The specific reason to take $\mathbb{Q}(x,\log(x))(g)$ as our differential field is that it is a field of trascendental elementary functions. A field of trascendental elementary functions takes as its base a field of rational functions, which could be $\mathbb{Q}(x)$, $\mathbb{R}(x)$ or $\mathbb{C}(x)$, for example. Then, we can attach a new function to this field, and if it is trascendental logarithmic or exponential over $\mathbb{Q}(x)$, it is said to be a trascendental elementary extension. For Risch's decision algorithm to work in a trascendental extension, we need that every extension of the base field be trascendental (exponential or logarithmic). As a note, the other type of elementary extension that could be presented is the algebraic extension (which is the opposite of a trascendental extension, and includes functions such as radicals).
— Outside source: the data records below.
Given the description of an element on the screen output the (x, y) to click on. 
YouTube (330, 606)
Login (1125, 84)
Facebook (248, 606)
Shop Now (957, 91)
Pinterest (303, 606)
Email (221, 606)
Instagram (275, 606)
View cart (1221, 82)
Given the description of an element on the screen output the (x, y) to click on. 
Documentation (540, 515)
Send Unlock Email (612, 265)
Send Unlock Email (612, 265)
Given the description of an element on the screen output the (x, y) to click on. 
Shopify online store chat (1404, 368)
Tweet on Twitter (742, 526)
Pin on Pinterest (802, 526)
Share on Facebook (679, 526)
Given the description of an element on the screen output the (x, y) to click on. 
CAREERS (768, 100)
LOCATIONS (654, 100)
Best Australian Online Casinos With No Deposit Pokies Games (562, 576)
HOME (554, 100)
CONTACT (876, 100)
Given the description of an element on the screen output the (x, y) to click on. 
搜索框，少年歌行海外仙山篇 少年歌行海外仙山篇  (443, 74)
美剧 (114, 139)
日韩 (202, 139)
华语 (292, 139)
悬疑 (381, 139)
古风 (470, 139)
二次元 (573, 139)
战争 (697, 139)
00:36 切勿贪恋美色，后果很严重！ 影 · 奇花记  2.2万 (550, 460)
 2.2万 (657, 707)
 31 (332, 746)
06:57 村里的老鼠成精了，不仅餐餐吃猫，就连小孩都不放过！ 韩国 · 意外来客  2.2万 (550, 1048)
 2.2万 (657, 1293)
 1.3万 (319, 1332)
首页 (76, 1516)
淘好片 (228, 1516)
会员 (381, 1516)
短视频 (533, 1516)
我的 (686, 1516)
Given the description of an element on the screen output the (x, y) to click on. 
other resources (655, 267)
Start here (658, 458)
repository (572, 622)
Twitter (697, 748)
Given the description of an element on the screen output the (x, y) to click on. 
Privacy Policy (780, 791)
In general, an elementary function is any function that can be seen as an element of a field of elementary functions. That is, an extension field with finite new functions over $\mathbb{Q}(x)$ such that each extension is exponential, logarithmic or algebraic over it.
What we really proved is that $\int x^x dx$ can never be represented as a member of any field of elementary functions. Thus, it cannot be integrated in finite elementary symbols, which is why any answer to the integral requires infinitely many symbols, or a new notation. However, I obviously used some heavy results. If you want to see the proof of these results, I recommend researching differential algebra. There is a book by the name of "Algorithms for Computer Algebra" by Keith Geddes, which is very complete in regards to integration of trascendental elementary functions, and presents the proof in a very comprehensible level. Most of it is in chapters 11 and 12, but other important notions can be found in previous chapters.
Start from the opposite task.
If $\displaystyle \int x^x \, dx=F(x)$ then $\displaystyle F'(x)=x^x$
First we need to find asymptotic evaluation of the integral. Let us take it in the form
$$F(x)=x^xg(x)$$
So it has to be:
$$F'(x)=x^x((1+\ln(x))g(x)+g'(x))=x^x$$
From there it is sufficient to take $g(x) \sim \frac{1}{1+\ln(x)}$
So we can start our journey:
$$F(x)=x^x(\frac{1}{1+\ln(x)}+f(g(x)))$$
If you calculate the derivative of this you have
$$g'(x)f'(g(x))-\frac{1}{x(\ln(x)+1)^2}+(\ln(x)+1)f(g(x))=0$$
For the purpose of cancellation if it best to take
$$g'(x)=\ln(x)+1$$
meaning
$$g(x)=x\ln(x)$$
Now we continue using the steps that are revealing the integral structure.
$$F(x)=x^x(\frac{1}{\ln(x)+1}+f(x\ln(x)))$$
Take derivative once more and you have got $$f(x\ln(x))=\frac{1}{x(1+\ln(x))^3}-f'(x\ln(x))$$ or $$F(x)=x^x(\frac{1}{\ln(x)+1}+\frac{1}{x(\ln(x)+1)^3}-f'(x\ln(x)))$$
We can then write:
$$F(x)=x^x(\frac{1}{\ln(x)+1}+\sum_{n=1}^{\infty}f_n(x))$$
where
$$\displaystyle f_{n}=-\frac{f_{n-1}'}{1+\ln(x)},\,f_0=\frac{1}{1+\ln(x)}$$
From $x=0$ to $1$ you can use probably more suitably $F(x)=xg(\ln(x))$
The derivation is similar to the one given above.